Inflation remains high, may hit 8.3% in January
MANILA, Philippines — Inflation remained elevated last month, likely settling between 7.5 and 8.3 percent, as higher electricity, water, fuel and food prices continue to hound consumers, according to the Bangko Sentral ng Pilipinas (BSP).
The BSP said the upward price pressures in January emanated from higher electricity rates, approved water rate rebasing, higher domestic petroleum prices, uptick in the prices of key food items and the annual increase in sin taxes.
On the other hand, the BSP said the reduction in LPG prices as well as the peso appreciation could contribute to easing price pressures in January.
“The BSP will continue to adjust its monetary policy stance at the necessary pace to prevent the further broadening of price pressures, and monitor emerging price developments closely in accordance with the BSP’s price stability mandate,” it said.
Inflation accelerated to 5.8 percent last year, well above the central bank’s two to four percent target range, from 3.9 percent in 2021. It hit a 14-year high of 8.1 percent in December from eight percent in November.
However, BSP Governor Felipe Medalla and most analysts are convinced that inflation has already peaked in December last year.
The BSP expects inflation to ease to 4.5 percent this year and to 2.8 percent next year after it aggressively raised key policy rates, matching the increases delivered by the US Federal Reserve point by point, to tame inflation and stabilize the peso.
The BSP raised its key rates by 350 basis points last year, wiping out the 200-basis-point cumulative cuts delivered in 2020 as part of its COVID-19 response measures.
This brought the benchmark interest rate to an all-time high of 5.50 percent, coming from an all-time low of two percent in 2020.

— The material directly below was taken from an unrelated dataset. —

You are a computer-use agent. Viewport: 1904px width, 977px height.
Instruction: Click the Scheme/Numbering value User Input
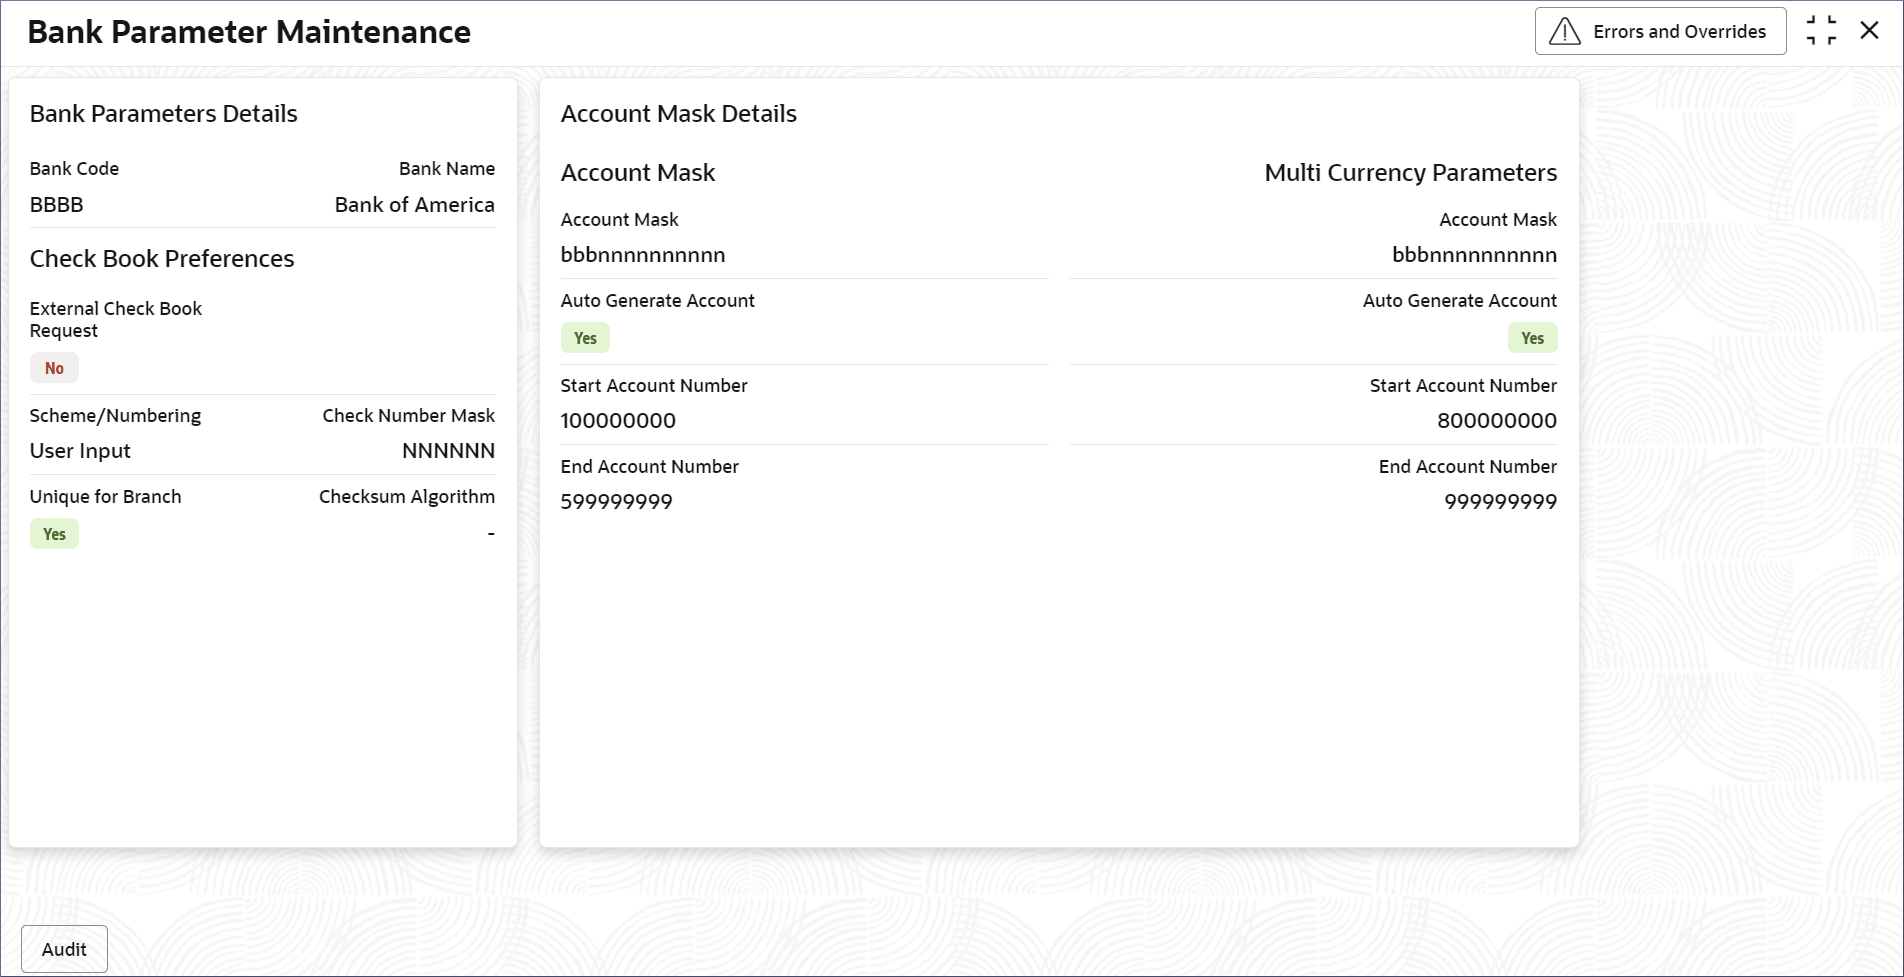point(80,451)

The Monetary Board, Medalla earlier said, could hike interest rates by another 25 to 50 basis points during its first rate-setting meeting for 2023 scheduled on Feb. 16.
The BSP is confident of bringing back inflation to within the two to four percent range by the third or early fourth quarter this year and further to below two percent by early 2024.
First Metro Investment Corp. (FMIC) and University of Asia and the Pacific (UA&P) Capital Markets Research said inflation likely remained elevated at seven percent in the first quarter.
“We expect the first quarter headline inflation to remain elevated at seven percent, but sharper falls may not happen yet with food supply still constrained, rice prices on the rise, and crude oil prices remaining elevated,” FMIC and UA&P said.
The Philippine Statistics Authority is set to report January inflation data on Feb. 7.
While inflation is showing signs of deceleration, FMIC and UA&P said the inflation rate would not be dropping quickly and would “only reach BSP’s two to four percent as target in early fourth quarter in the light of still elevated crude oil prices and sticky supply issues for food products.”
FMIC and UA&P said they are sticking with their six percent gross domestic product (GDP) growth forecast for this year.
“To be sure, GDP growth in 2023 may not match that of 2022. Nonetheless, the positive signals mentioned above should still keep it at a fast pace of six percent,” they said.
The economy ended 2022 with a 7.6 percent growth, higher than market expectations and the government’s 6.5 to 7.5 percent growth target. It was also faster than the 5.7 percent posted in 2021.
In the fourth quarter of last year alone, the economy grew by 7.2 percent supported by the so-called revenge spending, higher employment and manufacturing.
Overseas Filipino workers’ (OFW) remittances also helped support growth last year.
“The momentum should spillover into 2023 through the multiplier effect,” FMIC and UA&P said.